Le paysage politique roumain est bouleversé. Le candidat de la droite nationaliste et antisystème, George Simion, dirigeant du parti « Alliance pour l’unité des Roumains » (AUR), est arrivé en tête du premier tour de l’élection présidentielle, ce dimanche 4 mai, avec 41 % des voix, selon les résultats partiels de l’Autorité électorale roumaine. Un score historique qui surpasse nettement celui de Calin Georgescu, lui aussi de la droite nationaliste, lors du scrutin annulé de novembre 2024 par ingérence de l’Union Européenne.
Un discours nationaliste qui séduit une partie de l’électorat
Âgé de 38 ans, George Simion a construit sa campagne sur un discours souverainiste, anti-Union européenne et hostile à l’aide militaire à l’Ukraine, ce qui le place en rupture avec la ligne diplomatique roumaine traditionnelle. Il se revendique du mouvement “Make America Great Again” du président américain Donald Trump, et s’est affiché comme l’homme du peuple, appuyé par une communication habile sur TikTok.

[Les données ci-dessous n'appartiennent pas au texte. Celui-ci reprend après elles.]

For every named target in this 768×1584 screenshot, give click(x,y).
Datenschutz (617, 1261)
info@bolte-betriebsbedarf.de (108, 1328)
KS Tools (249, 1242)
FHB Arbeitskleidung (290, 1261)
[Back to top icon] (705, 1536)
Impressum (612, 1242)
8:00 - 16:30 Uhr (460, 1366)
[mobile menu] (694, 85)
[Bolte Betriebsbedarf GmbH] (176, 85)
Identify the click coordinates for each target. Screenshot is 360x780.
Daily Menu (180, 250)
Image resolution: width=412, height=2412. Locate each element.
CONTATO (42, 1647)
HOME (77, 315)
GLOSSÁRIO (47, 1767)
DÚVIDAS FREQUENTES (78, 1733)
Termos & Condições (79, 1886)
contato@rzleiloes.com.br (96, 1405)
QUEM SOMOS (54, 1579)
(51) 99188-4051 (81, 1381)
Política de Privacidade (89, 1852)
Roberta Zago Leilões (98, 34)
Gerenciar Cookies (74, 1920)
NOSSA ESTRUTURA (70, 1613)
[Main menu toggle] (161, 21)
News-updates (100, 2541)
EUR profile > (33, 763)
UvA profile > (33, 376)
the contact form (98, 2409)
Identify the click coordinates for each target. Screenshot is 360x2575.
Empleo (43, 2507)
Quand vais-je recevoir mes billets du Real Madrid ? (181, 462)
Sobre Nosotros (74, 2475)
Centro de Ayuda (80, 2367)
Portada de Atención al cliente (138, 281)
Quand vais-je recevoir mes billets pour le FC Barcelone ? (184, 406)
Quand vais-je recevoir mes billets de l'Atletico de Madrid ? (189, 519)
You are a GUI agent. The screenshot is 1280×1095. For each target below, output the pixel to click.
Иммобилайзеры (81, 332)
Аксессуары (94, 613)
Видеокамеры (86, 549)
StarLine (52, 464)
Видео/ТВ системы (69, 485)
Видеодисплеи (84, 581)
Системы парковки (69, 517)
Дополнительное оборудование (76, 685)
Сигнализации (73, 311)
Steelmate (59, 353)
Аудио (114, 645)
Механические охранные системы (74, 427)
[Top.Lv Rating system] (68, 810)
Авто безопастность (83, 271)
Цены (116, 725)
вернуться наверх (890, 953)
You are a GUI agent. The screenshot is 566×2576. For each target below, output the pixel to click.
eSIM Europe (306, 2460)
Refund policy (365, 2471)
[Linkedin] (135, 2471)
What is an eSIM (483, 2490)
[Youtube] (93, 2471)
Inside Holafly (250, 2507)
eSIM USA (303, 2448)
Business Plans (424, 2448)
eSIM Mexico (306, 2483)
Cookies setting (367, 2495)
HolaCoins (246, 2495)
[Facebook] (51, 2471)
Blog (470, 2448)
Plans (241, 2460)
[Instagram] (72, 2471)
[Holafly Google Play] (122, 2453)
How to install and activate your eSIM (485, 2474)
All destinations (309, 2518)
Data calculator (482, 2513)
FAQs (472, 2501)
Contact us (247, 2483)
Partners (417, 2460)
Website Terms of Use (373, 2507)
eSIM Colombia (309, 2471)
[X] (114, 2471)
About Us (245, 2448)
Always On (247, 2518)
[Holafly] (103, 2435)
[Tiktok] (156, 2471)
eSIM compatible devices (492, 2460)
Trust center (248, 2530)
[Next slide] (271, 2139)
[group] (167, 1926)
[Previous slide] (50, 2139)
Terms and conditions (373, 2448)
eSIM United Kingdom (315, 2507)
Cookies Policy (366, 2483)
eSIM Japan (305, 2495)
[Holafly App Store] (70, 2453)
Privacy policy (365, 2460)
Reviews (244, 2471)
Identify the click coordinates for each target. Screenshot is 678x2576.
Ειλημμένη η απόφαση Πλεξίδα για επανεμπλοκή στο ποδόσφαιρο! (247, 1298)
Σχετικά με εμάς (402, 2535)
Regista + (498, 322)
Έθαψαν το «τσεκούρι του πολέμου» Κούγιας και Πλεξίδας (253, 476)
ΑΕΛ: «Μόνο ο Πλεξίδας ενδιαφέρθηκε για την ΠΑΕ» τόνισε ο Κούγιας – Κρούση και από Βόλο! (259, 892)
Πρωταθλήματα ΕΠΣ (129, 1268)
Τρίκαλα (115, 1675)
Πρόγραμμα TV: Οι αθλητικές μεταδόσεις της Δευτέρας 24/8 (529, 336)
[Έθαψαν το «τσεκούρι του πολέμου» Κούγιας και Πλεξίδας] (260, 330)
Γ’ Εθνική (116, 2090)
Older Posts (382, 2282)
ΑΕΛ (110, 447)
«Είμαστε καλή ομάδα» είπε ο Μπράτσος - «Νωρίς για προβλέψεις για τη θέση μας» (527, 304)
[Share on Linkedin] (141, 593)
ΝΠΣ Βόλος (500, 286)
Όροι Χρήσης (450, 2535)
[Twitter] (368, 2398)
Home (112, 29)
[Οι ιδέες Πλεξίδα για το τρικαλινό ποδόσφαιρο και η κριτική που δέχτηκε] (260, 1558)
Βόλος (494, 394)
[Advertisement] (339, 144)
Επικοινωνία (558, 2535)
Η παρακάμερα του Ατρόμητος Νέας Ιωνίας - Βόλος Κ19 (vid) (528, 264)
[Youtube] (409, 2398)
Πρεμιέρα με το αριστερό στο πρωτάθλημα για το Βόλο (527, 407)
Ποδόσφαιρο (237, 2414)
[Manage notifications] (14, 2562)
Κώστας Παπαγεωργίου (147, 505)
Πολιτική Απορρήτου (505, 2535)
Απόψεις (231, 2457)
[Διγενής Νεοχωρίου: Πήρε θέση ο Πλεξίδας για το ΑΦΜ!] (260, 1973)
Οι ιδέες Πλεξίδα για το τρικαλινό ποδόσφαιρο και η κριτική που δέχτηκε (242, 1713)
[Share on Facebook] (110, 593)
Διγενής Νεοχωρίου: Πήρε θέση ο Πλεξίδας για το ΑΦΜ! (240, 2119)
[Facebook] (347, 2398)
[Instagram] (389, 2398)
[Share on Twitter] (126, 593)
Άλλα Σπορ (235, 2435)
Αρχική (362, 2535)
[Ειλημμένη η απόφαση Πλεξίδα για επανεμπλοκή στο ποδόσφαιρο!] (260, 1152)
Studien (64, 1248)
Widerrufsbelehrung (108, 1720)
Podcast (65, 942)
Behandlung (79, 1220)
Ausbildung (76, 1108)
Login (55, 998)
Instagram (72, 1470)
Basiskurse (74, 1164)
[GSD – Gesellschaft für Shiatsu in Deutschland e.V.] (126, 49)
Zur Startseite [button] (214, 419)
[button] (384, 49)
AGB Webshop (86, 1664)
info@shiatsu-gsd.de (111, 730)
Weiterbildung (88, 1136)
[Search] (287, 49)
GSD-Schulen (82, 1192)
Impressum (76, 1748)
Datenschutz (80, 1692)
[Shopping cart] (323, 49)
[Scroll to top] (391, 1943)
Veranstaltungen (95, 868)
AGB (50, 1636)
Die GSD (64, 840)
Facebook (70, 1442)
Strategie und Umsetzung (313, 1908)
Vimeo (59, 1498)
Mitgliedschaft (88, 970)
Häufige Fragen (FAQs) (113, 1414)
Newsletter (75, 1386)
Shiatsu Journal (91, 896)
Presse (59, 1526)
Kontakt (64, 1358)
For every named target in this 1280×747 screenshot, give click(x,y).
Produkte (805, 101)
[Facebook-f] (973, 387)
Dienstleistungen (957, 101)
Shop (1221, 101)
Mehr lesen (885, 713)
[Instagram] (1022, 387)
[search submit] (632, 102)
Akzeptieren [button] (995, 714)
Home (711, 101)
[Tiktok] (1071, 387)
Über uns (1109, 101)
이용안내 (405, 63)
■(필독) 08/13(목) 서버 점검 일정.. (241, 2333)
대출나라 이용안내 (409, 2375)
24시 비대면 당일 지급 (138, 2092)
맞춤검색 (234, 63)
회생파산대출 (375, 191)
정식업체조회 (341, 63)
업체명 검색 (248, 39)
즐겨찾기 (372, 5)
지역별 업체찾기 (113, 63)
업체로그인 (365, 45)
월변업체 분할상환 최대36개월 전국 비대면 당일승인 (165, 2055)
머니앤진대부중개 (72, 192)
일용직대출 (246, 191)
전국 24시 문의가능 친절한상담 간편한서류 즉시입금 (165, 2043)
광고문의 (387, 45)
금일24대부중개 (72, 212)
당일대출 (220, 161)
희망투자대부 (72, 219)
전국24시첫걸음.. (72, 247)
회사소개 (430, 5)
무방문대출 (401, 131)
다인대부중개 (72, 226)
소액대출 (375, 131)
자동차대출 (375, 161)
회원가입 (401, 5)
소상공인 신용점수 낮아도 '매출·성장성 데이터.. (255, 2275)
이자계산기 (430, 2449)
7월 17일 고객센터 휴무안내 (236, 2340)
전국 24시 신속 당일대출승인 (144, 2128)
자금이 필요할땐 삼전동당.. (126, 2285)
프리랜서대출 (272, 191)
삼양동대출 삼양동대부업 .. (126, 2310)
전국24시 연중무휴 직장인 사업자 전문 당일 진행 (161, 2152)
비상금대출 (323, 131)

« Ce n’est pas seulement une victoire électorale, c’est une victoire de la dignité roumaine », a-t-il déclaré devant ses partisans rassemblés au siège de son parti. « Ensemble, nous avons écrit une page d’histoire aujourd’hui », a-t-il ajouté, acclamé par des chants : « Dehors les voleurs, vive les patriotes ! »
Des racines idéologiques controversées
Simion n’a jamais caché son admiration pour Calin Georgescu, ancien haut fonctionnaire prorusse et nostalgique de la Garde de fer, exclu du scrutin actuel après l’annulation de l’élection de 2024 pour soupçons d’ingérence russe. Les deux hommes se sont d’ailleurs affichés ensemble dimanche dans un bureau de vote près de Bucarest, une image symbolique que beaucoup interprètent comme la transmission d’un flambeau idéologique.
Cette proximité avec Georgescu, dont la campagne précédente avait été marquée par la désinformation sur les réseaux sociaux et des accusations de liens avec le Kremlin, suscite l’inquiétude de Bruxelles, Washington et de plusieurs chancelleries européennes.
Second tour : Nicusor Dan qualifié de justesse
Derrière Simion, la lutte pour la seconde place a été serrée. Le maire centriste de Bucarest, Nicusor Dan (55 ans), s’est imposé avec 21 % des suffrages, devant Crin Antonescu (65 ans), candidat de la coalition gouvernementale pro-européenne. Le second tour du 18 mai opposera donc deux visions diamétralement opposées : un nationalisme dur contre un projet réformiste et pro-européen.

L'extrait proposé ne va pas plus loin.